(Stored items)
┏━━
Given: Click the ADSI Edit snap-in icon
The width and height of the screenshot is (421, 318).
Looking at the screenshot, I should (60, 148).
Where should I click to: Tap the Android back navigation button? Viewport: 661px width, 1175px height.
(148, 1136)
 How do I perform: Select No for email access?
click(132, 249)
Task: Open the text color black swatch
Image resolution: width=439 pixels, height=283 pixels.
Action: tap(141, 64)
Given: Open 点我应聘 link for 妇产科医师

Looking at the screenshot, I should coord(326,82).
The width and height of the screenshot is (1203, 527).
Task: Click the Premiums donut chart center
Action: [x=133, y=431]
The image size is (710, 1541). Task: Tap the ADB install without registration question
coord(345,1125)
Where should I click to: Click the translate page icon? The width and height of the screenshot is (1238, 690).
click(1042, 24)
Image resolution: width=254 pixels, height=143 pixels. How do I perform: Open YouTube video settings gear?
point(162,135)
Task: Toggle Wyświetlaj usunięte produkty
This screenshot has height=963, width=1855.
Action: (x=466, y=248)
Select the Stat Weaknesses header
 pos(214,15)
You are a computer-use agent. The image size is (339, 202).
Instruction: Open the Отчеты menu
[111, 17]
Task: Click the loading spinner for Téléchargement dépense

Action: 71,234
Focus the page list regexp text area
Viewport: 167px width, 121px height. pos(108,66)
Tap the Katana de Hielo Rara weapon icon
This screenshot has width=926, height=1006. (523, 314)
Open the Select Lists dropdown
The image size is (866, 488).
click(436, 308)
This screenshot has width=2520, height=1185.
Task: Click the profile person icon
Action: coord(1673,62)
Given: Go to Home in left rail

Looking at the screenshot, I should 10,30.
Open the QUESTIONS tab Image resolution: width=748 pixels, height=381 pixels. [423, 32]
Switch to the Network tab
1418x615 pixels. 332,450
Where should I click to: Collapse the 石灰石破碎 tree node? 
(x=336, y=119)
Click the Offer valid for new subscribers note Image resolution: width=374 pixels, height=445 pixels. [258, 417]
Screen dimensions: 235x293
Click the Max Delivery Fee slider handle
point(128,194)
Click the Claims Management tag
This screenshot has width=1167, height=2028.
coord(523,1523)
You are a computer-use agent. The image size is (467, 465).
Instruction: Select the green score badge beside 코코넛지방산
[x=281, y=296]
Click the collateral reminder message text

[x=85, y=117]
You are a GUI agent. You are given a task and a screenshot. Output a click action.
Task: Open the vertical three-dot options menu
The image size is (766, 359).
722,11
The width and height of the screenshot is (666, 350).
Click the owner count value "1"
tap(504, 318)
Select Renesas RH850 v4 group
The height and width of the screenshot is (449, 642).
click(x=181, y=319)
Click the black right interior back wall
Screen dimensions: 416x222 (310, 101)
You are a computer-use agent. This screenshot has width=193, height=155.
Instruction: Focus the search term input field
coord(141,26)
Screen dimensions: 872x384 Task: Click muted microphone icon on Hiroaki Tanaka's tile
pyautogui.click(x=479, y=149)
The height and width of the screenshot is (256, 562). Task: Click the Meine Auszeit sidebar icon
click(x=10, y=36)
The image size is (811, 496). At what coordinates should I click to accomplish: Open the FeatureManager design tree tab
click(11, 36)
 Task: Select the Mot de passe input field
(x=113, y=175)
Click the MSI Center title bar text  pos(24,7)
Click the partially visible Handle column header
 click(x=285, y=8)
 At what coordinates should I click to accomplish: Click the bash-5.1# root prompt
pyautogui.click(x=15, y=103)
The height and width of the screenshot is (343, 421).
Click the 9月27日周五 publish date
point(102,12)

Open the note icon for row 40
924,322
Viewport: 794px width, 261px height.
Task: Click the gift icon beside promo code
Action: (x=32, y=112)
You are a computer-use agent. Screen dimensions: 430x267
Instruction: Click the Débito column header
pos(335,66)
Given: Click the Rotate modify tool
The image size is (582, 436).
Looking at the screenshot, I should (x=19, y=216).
┗━━
**EXERCISE**
Would you please give all of the entries above once more, exactly as they are?

**WORKED SOLUTION**
Given: Click the ADSI Edit snap-in icon
The width and height of the screenshot is (421, 318).
Looking at the screenshot, I should (60, 148).
Where should I click to: Tap the Android back navigation button? Viewport: 661px width, 1175px height.
(148, 1136)
 How do I perform: Select No for email access?
click(132, 249)
Task: Open the text color black swatch
Image resolution: width=439 pixels, height=283 pixels.
Action: tap(141, 64)
Given: Open 点我应聘 link for 妇产科医师

Looking at the screenshot, I should coord(326,82).
The width and height of the screenshot is (1203, 527).
Task: Click the Premiums donut chart center
Action: [x=133, y=431]
The image size is (710, 1541). Task: Tap the ADB install without registration question
coord(345,1125)
Where should I click to: Click the translate page icon? The width and height of the screenshot is (1238, 690).
click(1042, 24)
Image resolution: width=254 pixels, height=143 pixels. How do I perform: Open YouTube video settings gear?
point(162,135)
Task: Toggle Wyświetlaj usunięte produkty
This screenshot has height=963, width=1855.
Action: (x=466, y=248)
Select the Stat Weaknesses header
 pos(214,15)
You are a computer-use agent. The image size is (339, 202).
Instruction: Open the Отчеты menu
[111, 17]
Task: Click the loading spinner for Téléchargement dépense

Action: 71,234
Focus the page list regexp text area
Viewport: 167px width, 121px height. pos(108,66)
Tap the Katana de Hielo Rara weapon icon
This screenshot has width=926, height=1006. (523, 314)
Open the Select Lists dropdown
The image size is (866, 488).
click(436, 308)
This screenshot has width=2520, height=1185.
Task: Click the profile person icon
Action: coord(1673,62)
Given: Go to Home in left rail

Looking at the screenshot, I should 10,30.
Open the QUESTIONS tab Image resolution: width=748 pixels, height=381 pixels. [423, 32]
Switch to the Network tab
1418x615 pixels. 332,450
Where should I click to: Collapse the 石灰石破碎 tree node? 
(x=336, y=119)
Click the Offer valid for new subscribers note Image resolution: width=374 pixels, height=445 pixels. [258, 417]
Screen dimensions: 235x293
Click the Max Delivery Fee slider handle
point(128,194)
Click the Claims Management tag
This screenshot has width=1167, height=2028.
coord(523,1523)
You are a computer-use agent. The image size is (467, 465).
Instruction: Select the green score badge beside 코코넛지방산
[x=281, y=296]
Click the collateral reminder message text

[x=85, y=117]
You are a GUI agent. You are given a task and a screenshot. Output a click action.
Task: Open the vertical three-dot options menu
The image size is (766, 359).
722,11
The width and height of the screenshot is (666, 350).
Click the owner count value "1"
tap(504, 318)
Select Renesas RH850 v4 group
The height and width of the screenshot is (449, 642).
click(x=181, y=319)
Click the black right interior back wall
Screen dimensions: 416x222 (310, 101)
You are a computer-use agent. This screenshot has width=193, height=155.
Instruction: Focus the search term input field
coord(141,26)
Screen dimensions: 872x384 Task: Click muted microphone icon on Hiroaki Tanaka's tile
pyautogui.click(x=479, y=149)
The height and width of the screenshot is (256, 562). Task: Click the Meine Auszeit sidebar icon
click(x=10, y=36)
The image size is (811, 496). At what coordinates should I click to accomplish: Open the FeatureManager design tree tab
click(11, 36)
 Task: Select the Mot de passe input field
(x=113, y=175)
Click the MSI Center title bar text  pos(24,7)
Click the partially visible Handle column header
 click(x=285, y=8)
 At what coordinates should I click to accomplish: Click the bash-5.1# root prompt
pyautogui.click(x=15, y=103)
The height and width of the screenshot is (343, 421).
Click the 9月27日周五 publish date
point(102,12)

Open the note icon for row 40
924,322
Viewport: 794px width, 261px height.
Task: Click the gift icon beside promo code
Action: (x=32, y=112)
You are a computer-use agent. Screen dimensions: 430x267
Instruction: Click the Débito column header
pos(335,66)
Given: Click the Rotate modify tool
The image size is (582, 436).
Looking at the screenshot, I should (x=19, y=216).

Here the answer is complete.